- EXERCISE TASK:
Gather every line of the records below that contains the word "Instruction", and copy each one in full.

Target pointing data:
>> start
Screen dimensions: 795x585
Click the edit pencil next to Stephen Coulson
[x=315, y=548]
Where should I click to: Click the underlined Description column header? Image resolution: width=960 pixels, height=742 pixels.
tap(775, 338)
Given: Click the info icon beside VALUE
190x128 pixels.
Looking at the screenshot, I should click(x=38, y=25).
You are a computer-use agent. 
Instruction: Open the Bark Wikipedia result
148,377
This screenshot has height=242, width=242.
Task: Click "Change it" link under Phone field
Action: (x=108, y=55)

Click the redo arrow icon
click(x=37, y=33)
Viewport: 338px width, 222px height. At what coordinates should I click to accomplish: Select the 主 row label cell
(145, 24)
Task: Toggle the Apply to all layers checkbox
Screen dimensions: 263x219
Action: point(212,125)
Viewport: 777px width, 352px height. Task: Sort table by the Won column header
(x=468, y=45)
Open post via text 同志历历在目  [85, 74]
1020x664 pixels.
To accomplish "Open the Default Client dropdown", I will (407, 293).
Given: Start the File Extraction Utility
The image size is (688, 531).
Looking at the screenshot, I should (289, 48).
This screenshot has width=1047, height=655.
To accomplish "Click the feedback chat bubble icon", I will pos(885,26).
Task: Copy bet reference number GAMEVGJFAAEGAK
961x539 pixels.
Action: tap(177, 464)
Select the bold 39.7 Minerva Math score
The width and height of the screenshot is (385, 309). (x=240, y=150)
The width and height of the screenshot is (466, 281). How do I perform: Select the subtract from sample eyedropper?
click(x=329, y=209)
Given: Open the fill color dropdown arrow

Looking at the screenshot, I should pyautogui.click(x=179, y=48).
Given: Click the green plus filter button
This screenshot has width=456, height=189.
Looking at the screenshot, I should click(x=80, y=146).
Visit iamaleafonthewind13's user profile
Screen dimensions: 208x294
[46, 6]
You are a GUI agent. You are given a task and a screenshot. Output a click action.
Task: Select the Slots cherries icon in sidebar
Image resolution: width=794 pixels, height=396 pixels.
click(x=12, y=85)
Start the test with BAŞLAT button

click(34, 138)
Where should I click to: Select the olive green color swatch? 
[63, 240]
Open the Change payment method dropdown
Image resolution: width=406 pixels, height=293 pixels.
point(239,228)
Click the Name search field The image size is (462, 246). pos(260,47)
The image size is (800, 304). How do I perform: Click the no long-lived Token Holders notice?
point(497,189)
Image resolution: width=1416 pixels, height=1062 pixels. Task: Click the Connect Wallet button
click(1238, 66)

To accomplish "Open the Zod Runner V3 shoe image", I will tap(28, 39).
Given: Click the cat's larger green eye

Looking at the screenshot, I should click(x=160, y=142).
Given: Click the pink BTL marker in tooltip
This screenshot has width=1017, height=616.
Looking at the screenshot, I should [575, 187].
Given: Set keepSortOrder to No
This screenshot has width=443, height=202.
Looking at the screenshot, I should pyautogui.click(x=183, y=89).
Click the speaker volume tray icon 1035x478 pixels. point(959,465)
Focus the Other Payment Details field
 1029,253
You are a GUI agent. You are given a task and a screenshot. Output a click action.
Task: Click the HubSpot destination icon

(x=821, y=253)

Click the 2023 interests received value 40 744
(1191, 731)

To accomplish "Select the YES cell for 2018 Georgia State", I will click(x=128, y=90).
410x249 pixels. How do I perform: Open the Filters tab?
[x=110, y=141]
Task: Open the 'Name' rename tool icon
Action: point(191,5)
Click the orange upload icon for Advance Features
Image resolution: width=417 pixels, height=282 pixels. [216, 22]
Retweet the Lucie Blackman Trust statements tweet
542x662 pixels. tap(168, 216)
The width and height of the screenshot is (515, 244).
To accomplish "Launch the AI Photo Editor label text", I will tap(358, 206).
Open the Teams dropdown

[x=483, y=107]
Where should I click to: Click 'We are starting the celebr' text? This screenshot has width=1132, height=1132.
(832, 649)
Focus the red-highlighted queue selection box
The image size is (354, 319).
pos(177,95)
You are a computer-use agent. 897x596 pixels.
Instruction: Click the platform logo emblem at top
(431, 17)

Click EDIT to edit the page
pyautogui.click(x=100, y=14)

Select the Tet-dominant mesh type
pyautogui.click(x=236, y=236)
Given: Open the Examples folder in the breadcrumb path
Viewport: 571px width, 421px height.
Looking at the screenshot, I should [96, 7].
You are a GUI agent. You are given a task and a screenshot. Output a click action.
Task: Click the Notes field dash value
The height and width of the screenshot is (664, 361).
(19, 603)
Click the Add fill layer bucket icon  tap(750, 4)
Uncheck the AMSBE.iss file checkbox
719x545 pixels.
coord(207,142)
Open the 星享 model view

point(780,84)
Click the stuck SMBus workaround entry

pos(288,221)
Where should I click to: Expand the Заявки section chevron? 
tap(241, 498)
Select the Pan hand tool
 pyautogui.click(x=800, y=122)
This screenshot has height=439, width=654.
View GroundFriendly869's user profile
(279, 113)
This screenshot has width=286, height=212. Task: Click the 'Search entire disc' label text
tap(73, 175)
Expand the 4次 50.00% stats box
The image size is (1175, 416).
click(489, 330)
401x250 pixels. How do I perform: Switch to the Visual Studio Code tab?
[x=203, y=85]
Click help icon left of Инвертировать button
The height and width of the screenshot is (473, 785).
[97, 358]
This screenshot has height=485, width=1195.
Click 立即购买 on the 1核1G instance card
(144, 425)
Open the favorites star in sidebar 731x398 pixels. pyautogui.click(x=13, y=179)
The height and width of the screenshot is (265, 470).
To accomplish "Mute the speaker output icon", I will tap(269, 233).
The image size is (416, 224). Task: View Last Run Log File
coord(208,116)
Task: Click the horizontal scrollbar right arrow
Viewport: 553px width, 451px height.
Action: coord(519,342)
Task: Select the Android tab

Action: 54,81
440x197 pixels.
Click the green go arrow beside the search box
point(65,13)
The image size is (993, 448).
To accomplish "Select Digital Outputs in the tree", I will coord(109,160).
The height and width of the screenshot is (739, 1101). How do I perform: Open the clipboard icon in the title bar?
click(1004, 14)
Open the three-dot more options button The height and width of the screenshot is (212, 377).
>> end
- ANSWER BELOW:
Instruction: Open the Bark Wikipedia result
Instruction: Click the platform logo emblem at top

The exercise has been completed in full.